Drive Replacement Successful

Drive replacement went extremely smoothly, total down time of 23 minutes.  Drive is now replicating the other drive in the raid array.  Indications are that it will take another seven hours (it’s been going for 45 minutes) so my projection of 6-8 hours seems to be spot on.  System may be a bit slow during this interval since effectively it’s continuously flushing out the buffer with new data.

Maintenance April 7th 2:00AM ~2:30AM

We will be off line, the entire network, for up to about half an hour, starting around 2AM Sunday morning, to replace a failing drive in the machine which is also acting as a router at present.  This drive is part of a RAID array so all data is duplicated and none will be lost.  If things go smoothly, it could be as short as 15 minutes, if not then maybe half hour or slightly longer.

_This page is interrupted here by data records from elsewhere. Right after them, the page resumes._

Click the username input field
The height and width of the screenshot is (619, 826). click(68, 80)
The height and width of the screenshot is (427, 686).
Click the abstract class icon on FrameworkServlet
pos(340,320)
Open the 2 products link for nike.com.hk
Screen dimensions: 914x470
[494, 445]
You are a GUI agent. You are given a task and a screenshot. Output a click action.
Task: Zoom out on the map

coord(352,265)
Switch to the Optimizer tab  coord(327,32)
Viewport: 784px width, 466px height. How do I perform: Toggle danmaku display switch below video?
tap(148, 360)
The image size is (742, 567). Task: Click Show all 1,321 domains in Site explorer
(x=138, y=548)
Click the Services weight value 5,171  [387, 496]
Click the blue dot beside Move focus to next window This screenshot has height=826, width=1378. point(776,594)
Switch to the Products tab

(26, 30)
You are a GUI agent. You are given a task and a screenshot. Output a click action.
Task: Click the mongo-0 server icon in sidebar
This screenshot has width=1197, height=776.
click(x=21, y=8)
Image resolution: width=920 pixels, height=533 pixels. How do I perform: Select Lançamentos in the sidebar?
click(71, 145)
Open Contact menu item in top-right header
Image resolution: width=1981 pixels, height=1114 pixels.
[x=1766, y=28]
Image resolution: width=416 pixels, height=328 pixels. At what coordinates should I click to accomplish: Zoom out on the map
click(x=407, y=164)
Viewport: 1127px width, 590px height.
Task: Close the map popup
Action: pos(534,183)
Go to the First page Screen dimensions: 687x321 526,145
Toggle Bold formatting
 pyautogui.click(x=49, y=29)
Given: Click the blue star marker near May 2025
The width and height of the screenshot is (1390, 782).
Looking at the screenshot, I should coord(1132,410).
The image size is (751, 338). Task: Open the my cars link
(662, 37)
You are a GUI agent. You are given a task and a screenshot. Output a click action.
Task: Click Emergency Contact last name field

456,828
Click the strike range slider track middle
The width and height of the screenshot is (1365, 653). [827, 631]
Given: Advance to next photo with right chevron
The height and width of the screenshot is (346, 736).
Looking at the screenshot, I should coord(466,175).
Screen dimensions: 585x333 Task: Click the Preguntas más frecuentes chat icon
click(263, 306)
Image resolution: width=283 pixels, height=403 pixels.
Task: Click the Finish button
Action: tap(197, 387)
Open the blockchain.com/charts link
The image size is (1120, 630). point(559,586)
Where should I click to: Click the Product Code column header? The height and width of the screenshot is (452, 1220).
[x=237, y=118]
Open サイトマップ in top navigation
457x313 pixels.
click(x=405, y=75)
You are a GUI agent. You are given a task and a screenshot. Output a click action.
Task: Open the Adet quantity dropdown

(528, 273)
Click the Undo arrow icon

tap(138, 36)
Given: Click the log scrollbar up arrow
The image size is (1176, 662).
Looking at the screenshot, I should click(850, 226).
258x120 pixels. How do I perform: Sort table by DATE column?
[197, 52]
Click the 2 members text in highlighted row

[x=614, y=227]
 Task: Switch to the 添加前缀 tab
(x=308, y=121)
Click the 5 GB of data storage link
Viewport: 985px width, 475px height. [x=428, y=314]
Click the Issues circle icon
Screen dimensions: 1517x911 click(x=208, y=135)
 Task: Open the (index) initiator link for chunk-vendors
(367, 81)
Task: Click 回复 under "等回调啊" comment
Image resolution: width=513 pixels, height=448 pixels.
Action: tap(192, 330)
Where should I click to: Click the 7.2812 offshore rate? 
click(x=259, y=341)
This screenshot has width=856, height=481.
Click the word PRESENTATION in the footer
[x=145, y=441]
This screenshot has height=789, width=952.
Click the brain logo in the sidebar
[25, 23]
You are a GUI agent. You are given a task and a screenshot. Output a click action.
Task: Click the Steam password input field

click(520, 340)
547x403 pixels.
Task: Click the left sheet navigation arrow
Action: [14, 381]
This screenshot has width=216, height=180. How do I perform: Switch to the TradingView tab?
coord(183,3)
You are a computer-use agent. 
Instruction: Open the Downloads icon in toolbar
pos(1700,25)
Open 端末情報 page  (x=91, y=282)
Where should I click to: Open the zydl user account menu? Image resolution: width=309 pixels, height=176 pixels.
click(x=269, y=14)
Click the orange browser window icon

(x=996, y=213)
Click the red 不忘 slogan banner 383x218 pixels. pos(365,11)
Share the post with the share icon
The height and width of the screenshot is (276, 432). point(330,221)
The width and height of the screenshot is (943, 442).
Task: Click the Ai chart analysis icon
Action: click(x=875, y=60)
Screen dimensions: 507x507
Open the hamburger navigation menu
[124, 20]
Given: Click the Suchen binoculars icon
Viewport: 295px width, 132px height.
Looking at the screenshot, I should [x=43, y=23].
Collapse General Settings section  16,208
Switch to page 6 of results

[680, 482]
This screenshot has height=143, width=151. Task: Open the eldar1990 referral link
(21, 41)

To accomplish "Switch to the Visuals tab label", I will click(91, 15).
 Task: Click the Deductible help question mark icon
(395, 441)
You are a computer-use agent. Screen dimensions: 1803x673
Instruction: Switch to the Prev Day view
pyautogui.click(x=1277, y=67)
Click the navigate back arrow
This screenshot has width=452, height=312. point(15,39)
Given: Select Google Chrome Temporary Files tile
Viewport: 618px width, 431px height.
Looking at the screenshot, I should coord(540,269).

The big unknown is that sometimes when software RAID comes up in degraded mode, which it will do initially until the new drive is pumped up, sometimes systemd will hang necessitating going through emergency mode and bringing things up by hand.  In my experience this is about 30% of the time.  It will take usually about 6-8 hours for the system to sync a new 4TB drive but the system can operate while this is in progress it just sometimes Poetteringware adds some challenges.

Mail Back to Normal

Today after some three hundred updates, the original SPF checker I was using, the phython3 version, still was not working, so I installed the perl versions of policyd.  I don’t really like perl as I don’t find it very readable relative to python, but presently it is working.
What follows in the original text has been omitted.